National and state, tribe, and territory data is being collected now.

References

1Seeff LC, Manninen DL, Dong FB, Chattopadhyay SK, Nadel MR, Tangka FKL, Molinari N-AM. Is there endoscopic capacity to provide colorectal cancer screening to the unscreened population of the United States? Gastroenterology 2004;127(6):1661–1669.

2Seeff LC, Richards TB, Shapiro JA, Nadel MR, Manninen DL, Given LS. How many endoscopies are performed for colorectal cancer screening? Results for the CDC's survey of endoscopic capacity. Gastroenterology 2004;127(6):1670–1677.

3Shapiro JA, Seeff LC, Thompson TD, Nadel MR, Klabunde CN, Vernon SW. Colorectal cancer test use from the 2005 National Health Interview Survey. Cancer Epidemioliogy, Biomarkers and Prevention 2008;17(7):1623–1630.

4CDC. Vital signs: colorectal cancer screening, incidence, and mortality—United States, 2002–2010. MMWR 2011;60(26):884–889.

5CDC. Vital signs: colorectal cancer screening among adults aged 50–75 years—United States, 2008. MMWR 2010;59(26):808–812.

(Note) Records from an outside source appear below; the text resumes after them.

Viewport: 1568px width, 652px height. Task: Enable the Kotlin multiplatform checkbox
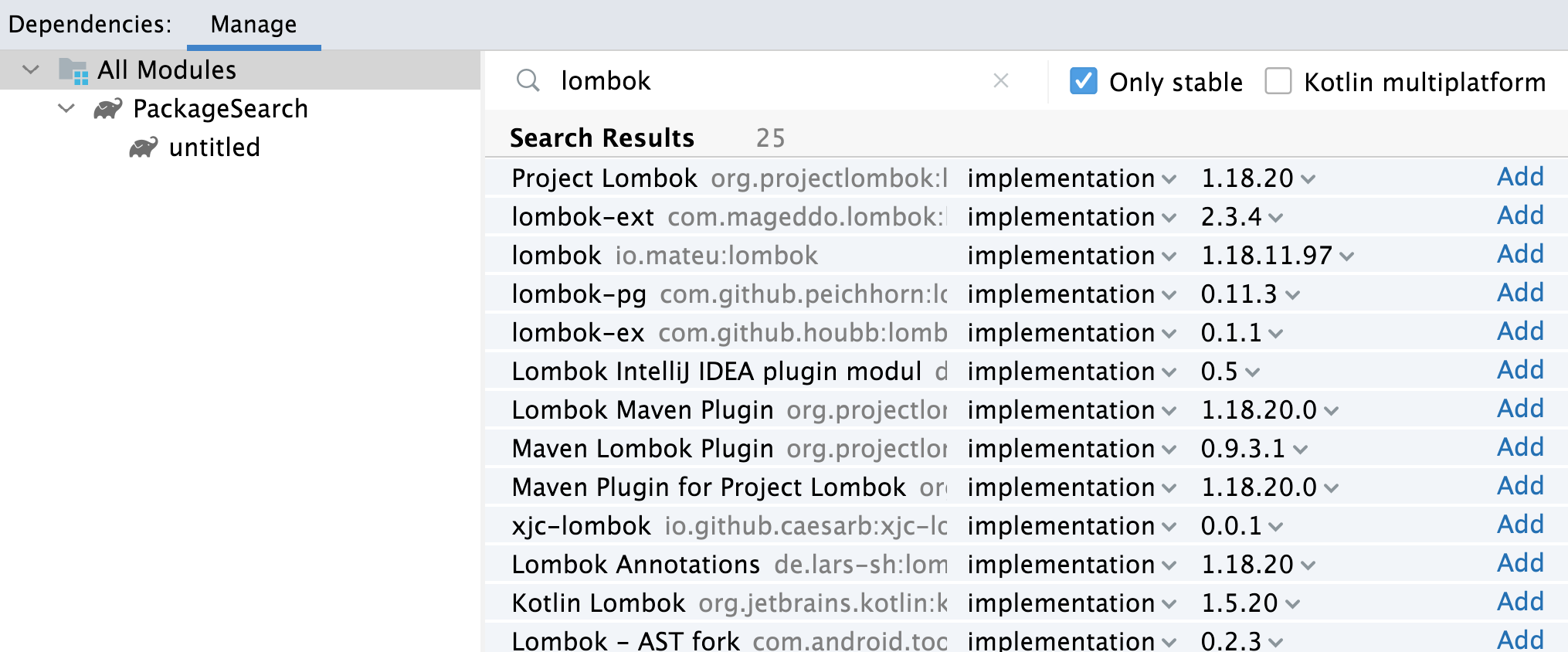pos(1278,81)
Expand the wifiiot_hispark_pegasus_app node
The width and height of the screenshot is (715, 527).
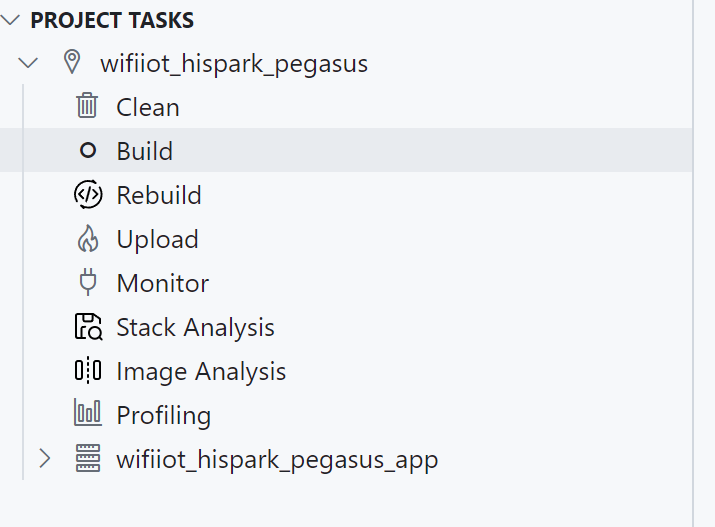click(x=44, y=458)
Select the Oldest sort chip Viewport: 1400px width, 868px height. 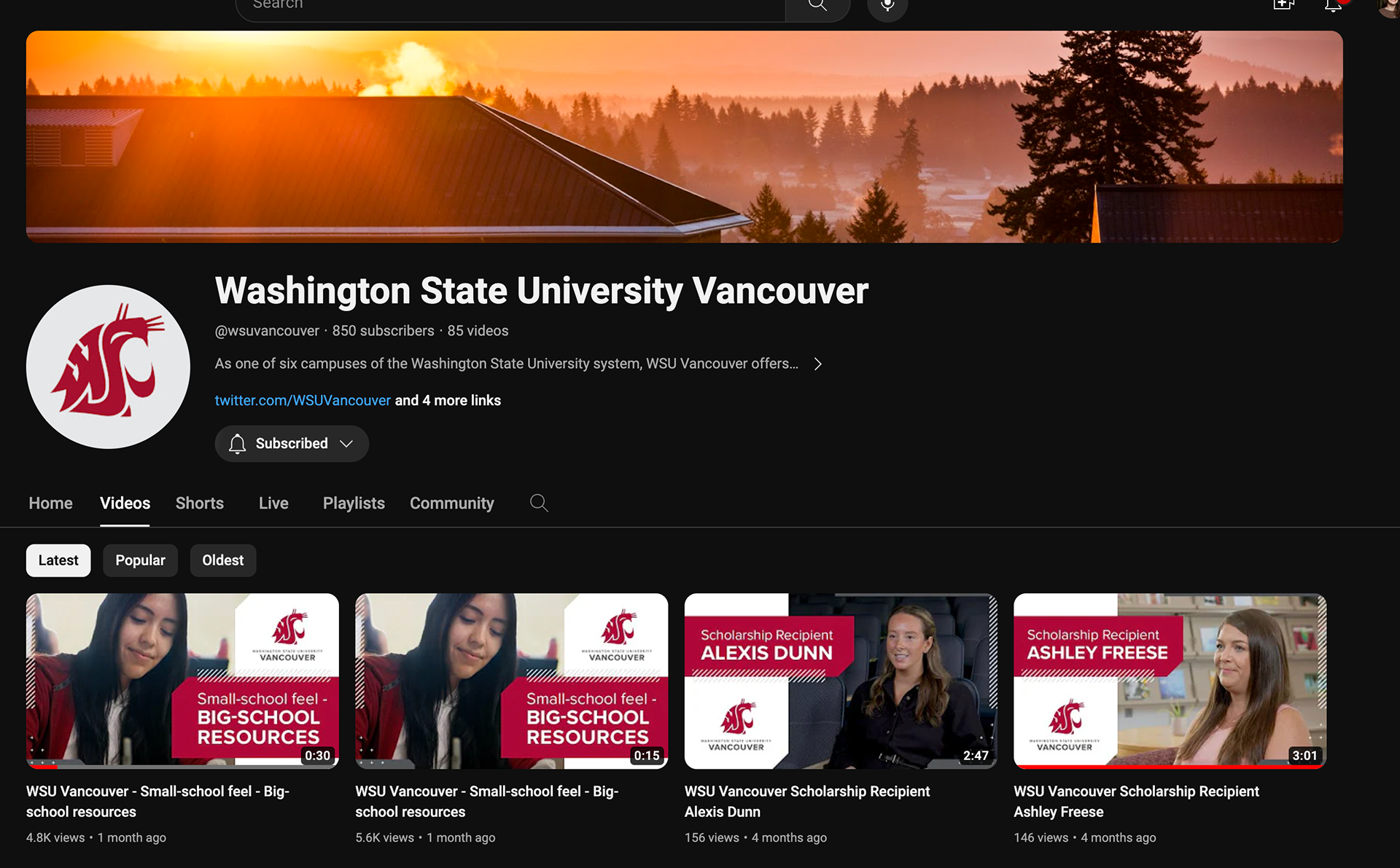223,560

6CDC. Colorectal cancer screening—United States, 2002, 2004, 2006, and 2008. MMWR 2011;60(1):42–46.

7CDC. Surveillance of screening-detected cancers (colon and rectum, breast, and cervix)—United States, 2004–2006. MMWR 2010;59(SS9):1–25.

8CDC. Use of colorectal cancer tests—United States, 2002, 2004, and 2006. MMWR 2008;57(10):253–258.

9Stock C, Knudsen AB, Lansdorp-Vogelaar I, Haug U, Brenner H. Colorectal cancer mortality prevented by use and attributable to nonuse of colonoscopy. Gastrointestinal Endoscopy 2011;73(3):435–443.e5.